● Information given:
%%

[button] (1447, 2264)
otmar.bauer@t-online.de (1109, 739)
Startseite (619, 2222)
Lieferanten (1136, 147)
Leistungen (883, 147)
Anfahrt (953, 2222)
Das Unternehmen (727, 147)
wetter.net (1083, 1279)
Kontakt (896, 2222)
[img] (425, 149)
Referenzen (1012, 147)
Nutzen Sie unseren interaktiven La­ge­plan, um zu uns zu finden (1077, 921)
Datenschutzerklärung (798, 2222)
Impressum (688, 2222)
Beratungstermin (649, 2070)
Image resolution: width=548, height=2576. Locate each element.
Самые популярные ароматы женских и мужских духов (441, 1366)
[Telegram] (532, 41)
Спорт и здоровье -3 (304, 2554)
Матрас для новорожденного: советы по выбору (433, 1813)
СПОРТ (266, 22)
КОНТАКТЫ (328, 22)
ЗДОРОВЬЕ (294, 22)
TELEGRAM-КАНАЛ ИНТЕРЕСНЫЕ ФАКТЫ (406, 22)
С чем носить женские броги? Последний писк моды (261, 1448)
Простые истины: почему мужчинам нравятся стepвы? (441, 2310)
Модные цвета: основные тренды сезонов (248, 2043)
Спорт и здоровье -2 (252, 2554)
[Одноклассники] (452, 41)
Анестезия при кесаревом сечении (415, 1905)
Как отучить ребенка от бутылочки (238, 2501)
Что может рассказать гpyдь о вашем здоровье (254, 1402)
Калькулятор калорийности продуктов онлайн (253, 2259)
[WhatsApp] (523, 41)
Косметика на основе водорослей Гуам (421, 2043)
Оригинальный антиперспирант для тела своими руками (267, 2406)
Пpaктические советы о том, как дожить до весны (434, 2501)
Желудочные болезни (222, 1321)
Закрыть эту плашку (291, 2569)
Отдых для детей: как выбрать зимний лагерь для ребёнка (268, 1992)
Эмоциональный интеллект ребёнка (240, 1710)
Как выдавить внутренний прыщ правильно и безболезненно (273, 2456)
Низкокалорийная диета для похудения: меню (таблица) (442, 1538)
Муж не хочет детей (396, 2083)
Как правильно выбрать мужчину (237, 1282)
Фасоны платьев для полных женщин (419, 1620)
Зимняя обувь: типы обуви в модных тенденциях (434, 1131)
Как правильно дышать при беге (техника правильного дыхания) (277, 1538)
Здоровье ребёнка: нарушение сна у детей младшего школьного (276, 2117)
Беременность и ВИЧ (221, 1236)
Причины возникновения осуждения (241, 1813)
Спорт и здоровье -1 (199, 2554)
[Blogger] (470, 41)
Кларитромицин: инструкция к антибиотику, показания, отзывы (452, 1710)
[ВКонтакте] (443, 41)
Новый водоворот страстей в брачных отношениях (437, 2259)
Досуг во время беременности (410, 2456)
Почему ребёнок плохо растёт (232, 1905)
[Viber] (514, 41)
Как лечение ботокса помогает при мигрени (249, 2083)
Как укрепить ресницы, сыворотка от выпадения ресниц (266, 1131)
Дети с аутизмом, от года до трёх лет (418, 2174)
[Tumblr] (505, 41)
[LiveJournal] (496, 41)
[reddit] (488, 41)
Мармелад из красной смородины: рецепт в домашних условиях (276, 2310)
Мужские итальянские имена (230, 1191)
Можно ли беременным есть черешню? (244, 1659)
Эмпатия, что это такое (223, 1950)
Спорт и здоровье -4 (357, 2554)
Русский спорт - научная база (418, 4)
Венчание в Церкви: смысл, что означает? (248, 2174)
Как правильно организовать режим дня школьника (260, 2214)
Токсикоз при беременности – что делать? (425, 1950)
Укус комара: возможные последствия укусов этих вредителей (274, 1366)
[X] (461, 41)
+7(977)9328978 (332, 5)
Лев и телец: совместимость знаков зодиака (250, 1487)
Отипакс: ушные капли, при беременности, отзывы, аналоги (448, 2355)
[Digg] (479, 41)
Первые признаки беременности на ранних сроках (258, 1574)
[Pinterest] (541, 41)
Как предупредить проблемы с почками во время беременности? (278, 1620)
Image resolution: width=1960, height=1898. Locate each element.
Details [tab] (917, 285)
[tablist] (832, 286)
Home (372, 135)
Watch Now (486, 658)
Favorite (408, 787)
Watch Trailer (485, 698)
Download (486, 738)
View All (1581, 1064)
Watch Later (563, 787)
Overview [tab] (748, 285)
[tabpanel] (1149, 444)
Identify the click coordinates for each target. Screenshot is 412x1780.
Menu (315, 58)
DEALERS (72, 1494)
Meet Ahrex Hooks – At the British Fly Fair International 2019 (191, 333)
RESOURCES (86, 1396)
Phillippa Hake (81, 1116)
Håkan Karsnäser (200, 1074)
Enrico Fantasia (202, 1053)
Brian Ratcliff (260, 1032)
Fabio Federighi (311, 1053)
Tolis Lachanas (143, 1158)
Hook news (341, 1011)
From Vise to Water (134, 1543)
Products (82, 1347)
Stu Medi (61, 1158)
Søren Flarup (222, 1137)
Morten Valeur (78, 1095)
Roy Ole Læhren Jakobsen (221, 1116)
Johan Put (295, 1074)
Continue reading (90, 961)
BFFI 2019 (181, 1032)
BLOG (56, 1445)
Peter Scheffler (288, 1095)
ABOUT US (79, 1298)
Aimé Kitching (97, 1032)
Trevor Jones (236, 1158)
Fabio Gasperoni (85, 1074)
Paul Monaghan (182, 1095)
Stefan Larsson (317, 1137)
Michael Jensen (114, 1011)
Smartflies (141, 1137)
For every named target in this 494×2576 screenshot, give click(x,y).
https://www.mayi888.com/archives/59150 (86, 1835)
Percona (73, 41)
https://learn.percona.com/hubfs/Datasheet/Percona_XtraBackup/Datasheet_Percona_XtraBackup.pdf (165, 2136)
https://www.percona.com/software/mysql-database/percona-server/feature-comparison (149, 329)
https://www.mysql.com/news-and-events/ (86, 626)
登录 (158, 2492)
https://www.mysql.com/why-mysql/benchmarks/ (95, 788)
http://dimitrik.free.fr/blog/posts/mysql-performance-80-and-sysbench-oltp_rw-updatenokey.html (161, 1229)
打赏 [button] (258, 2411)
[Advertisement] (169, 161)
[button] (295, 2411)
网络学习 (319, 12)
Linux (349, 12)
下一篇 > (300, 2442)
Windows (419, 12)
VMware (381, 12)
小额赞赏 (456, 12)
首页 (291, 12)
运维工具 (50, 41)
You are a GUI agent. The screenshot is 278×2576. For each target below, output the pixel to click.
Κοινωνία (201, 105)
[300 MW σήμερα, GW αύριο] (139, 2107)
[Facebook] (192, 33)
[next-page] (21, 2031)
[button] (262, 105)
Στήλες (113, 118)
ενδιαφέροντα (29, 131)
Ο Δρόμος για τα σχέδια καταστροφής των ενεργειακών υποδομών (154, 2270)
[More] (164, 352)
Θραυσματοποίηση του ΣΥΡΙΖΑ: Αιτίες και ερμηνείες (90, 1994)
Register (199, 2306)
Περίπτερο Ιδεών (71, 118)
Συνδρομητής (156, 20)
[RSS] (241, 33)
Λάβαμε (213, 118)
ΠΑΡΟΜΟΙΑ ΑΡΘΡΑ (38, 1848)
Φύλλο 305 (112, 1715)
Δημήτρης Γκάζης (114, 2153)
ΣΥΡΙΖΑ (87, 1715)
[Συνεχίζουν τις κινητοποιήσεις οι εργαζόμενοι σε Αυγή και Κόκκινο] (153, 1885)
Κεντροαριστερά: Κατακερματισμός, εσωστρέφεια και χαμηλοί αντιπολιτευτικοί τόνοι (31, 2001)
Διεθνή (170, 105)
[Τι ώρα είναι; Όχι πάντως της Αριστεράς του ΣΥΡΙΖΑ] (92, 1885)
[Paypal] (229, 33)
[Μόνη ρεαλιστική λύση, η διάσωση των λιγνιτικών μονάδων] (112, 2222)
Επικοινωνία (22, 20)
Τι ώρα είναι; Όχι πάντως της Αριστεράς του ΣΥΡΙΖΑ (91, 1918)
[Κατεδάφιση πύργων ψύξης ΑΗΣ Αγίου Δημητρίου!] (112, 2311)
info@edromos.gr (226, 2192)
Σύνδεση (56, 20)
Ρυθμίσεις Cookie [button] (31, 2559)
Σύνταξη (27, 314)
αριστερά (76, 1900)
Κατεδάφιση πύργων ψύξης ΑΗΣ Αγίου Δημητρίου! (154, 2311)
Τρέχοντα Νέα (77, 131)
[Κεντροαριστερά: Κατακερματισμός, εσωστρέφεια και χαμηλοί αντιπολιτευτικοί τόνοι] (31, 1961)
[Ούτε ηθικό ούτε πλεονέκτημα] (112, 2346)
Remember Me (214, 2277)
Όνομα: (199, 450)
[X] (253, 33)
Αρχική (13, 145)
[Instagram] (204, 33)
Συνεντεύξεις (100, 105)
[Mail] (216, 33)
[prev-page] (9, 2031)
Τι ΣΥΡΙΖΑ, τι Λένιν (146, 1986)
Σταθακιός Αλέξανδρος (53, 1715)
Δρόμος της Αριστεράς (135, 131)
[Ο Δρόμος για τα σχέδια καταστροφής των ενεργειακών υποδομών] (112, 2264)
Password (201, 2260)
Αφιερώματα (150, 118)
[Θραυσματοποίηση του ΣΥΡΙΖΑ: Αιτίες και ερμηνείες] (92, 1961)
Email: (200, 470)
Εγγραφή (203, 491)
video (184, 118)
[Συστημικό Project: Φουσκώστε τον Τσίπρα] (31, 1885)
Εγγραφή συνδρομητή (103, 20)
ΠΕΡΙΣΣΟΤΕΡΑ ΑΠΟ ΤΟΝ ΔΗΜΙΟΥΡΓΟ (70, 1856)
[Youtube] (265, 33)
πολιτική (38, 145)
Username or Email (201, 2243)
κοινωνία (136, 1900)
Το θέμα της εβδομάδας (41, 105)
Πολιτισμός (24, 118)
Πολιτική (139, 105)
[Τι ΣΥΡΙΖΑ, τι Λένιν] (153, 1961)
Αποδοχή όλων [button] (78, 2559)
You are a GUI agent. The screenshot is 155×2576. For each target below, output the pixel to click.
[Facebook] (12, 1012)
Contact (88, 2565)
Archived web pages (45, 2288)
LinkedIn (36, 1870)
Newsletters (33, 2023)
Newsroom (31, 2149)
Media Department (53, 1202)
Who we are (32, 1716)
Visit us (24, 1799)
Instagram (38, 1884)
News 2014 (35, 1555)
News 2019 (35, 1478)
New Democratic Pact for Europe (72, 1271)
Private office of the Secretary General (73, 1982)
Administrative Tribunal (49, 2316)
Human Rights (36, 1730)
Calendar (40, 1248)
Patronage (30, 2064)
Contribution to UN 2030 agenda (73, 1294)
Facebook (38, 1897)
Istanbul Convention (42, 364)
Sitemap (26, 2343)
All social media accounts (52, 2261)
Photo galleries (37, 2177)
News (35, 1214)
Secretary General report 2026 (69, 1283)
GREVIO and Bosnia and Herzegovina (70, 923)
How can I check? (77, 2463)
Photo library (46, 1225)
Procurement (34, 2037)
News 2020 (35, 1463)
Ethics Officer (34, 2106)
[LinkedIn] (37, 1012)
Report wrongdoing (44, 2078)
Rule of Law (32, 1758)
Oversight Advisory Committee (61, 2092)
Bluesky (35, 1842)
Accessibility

%%

● Task requirements:
Using the data above, repeat exactly the lines that begin at the line with "Как лечение ботокса" and end at the line with "https://www.mayi888.com/archives/59150 (86, 1835)", both ends included.

● Response:
Как лечение ботокса помогает при мигрени (249, 2083)
Как укрепить ресницы, сыворотка от выпадения ресниц (266, 1131)
Дети с аутизмом, от года до трёх лет (418, 2174)
[Tumblr] (505, 41)
[LiveJournal] (496, 41)
[reddit] (488, 41)
Мармелад из красной смородины: рецепт в домашних условиях (276, 2310)
Мужские итальянские имена (230, 1191)
Можно ли беременным есть черешню? (244, 1659)
Эмпатия, что это такое (223, 1950)
Спорт и здоровье -4 (357, 2554)
Русский спорт - научная база (418, 4)
Венчание в Церкви: смысл, что означает? (248, 2174)
Как правильно организовать режим дня школьника (260, 2214)
Токсикоз при беременности – что делать? (425, 1950)
Укус комара: возможные последствия укусов этих вредителей (274, 1366)
[X] (461, 41)
+7(977)9328978 (332, 5)
Лев и телец: совместимость знаков зодиака (250, 1487)
Отипакс: ушные капли, при беременности, отзывы, аналоги (448, 2355)
[Digg] (479, 41)
Первые признаки беременности на ранних сроках (258, 1574)
[Pinterest] (541, 41)
Как предупредить проблемы с почками во время беременности? (278, 1620)
Image resolution: width=1960, height=1898. Locate each element.
Details [tab] (917, 285)
[tablist] (832, 286)
Home (372, 135)
Watch Now (486, 658)
Favorite (408, 787)
Watch Trailer (485, 698)
Download (486, 738)
View All (1581, 1064)
Watch Later (563, 787)
Overview [tab] (748, 285)
[tabpanel] (1149, 444)
Identify the click coordinates for each target. Screenshot is 412x1780.
Menu (315, 58)
DEALERS (72, 1494)
Meet Ahrex Hooks – At the British Fly Fair International 2019 (191, 333)
RESOURCES (86, 1396)
Phillippa Hake (81, 1116)
Håkan Karsnäser (200, 1074)
Enrico Fantasia (202, 1053)
Brian Ratcliff (260, 1032)
Fabio Federighi (311, 1053)
Tolis Lachanas (143, 1158)
Hook news (341, 1011)
From Vise to Water (134, 1543)
Products (82, 1347)
Stu Medi (61, 1158)
Søren Flarup (222, 1137)
Morten Valeur (78, 1095)
Roy Ole Læhren Jakobsen (221, 1116)
Johan Put (295, 1074)
Continue reading (90, 961)
BFFI 2019 (181, 1032)
BLOG (56, 1445)
Peter Scheffler (288, 1095)
ABOUT US (79, 1298)
Aimé Kitching (97, 1032)
Trevor Jones (236, 1158)
Fabio Gasperoni (85, 1074)
Paul Monaghan (182, 1095)
Stefan Larsson (317, 1137)
Michael Jensen (114, 1011)
Smartflies (141, 1137)
For every named target in this 494×2576 screenshot, give click(x,y).
https://www.mayi888.com/archives/59150 (86, 1835)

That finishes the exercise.